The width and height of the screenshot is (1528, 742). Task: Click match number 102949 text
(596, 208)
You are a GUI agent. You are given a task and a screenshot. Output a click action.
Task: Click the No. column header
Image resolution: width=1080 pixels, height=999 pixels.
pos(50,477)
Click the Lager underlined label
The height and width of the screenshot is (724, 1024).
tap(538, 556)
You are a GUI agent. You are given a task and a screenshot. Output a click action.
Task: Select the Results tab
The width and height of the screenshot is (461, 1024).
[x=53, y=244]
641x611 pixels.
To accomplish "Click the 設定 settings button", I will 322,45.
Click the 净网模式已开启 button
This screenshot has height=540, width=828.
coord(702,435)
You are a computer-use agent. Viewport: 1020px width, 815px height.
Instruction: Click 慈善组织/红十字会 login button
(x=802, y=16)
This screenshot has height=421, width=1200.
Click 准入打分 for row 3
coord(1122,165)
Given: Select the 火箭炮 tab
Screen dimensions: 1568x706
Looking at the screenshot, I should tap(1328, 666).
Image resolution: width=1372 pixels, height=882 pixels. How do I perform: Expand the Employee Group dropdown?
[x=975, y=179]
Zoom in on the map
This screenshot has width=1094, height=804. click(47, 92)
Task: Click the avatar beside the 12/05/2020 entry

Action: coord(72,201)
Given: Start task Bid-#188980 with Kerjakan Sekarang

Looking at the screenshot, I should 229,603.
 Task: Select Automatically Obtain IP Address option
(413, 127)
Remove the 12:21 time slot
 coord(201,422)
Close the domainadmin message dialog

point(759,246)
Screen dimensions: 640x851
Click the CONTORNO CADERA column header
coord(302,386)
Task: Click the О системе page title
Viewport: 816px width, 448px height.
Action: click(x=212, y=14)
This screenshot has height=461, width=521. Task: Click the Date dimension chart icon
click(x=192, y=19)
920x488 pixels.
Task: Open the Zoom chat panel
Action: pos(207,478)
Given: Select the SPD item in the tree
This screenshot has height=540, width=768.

• • • • •

Each line in the entries above, starting at the line with "The width and height of the screenshot is (461, 1024)." and ending at the line with "Screen dimensions: 640x851", is to be printed exactly, and only those lines.

The width and height of the screenshot is (461, 1024).
[x=53, y=244]
641x611 pixels.
To accomplish "Click the 設定 settings button", I will 322,45.
Click the 净网模式已开启 button
This screenshot has height=540, width=828.
coord(702,435)
You are a computer-use agent. Viewport: 1020px width, 815px height.
Instruction: Click 慈善组织/红十字会 login button
(x=802, y=16)
This screenshot has height=421, width=1200.
Click 准入打分 for row 3
coord(1122,165)
Given: Select the 火箭炮 tab
Screen dimensions: 1568x706
Looking at the screenshot, I should tap(1328, 666).
Image resolution: width=1372 pixels, height=882 pixels. How do I perform: Expand the Employee Group dropdown?
[x=975, y=179]
Zoom in on the map
This screenshot has width=1094, height=804. click(47, 92)
Task: Click the avatar beside the 12/05/2020 entry

Action: coord(72,201)
Given: Start task Bid-#188980 with Kerjakan Sekarang

Looking at the screenshot, I should 229,603.
 Task: Select Automatically Obtain IP Address option
(413, 127)
Remove the 12:21 time slot
 coord(201,422)
Close the domainadmin message dialog

point(759,246)
Screen dimensions: 640x851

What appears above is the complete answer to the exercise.